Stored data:
>>
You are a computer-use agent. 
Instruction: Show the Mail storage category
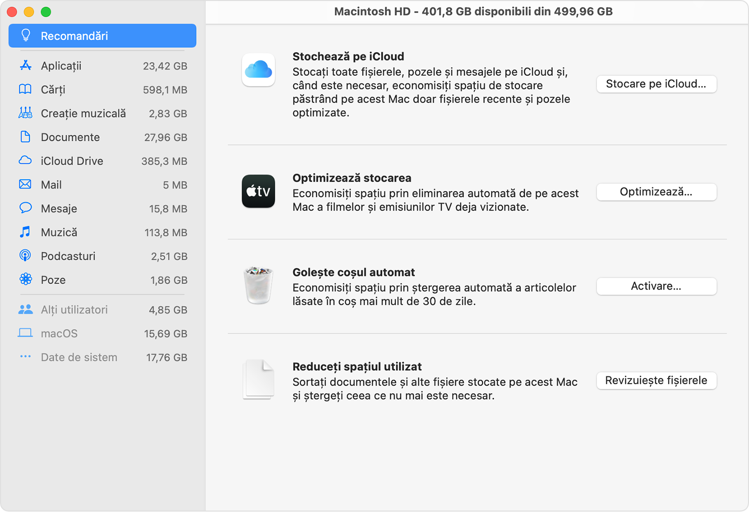pos(51,185)
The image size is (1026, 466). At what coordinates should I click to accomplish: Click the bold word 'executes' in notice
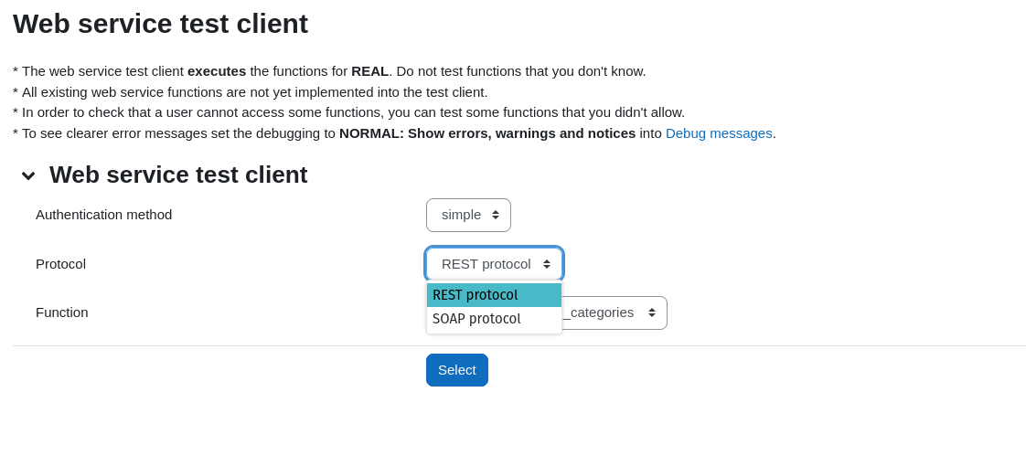217,71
<<
• _Activity_: Please retype exactly the lines from the one containing "The image size" to the last line of the records above, both included, without any pictures.

• _Solution to the problem_:
The image size is (1026, 466). At what coordinates should I click to accomplish: Click the bold word 'executes' in notice
217,71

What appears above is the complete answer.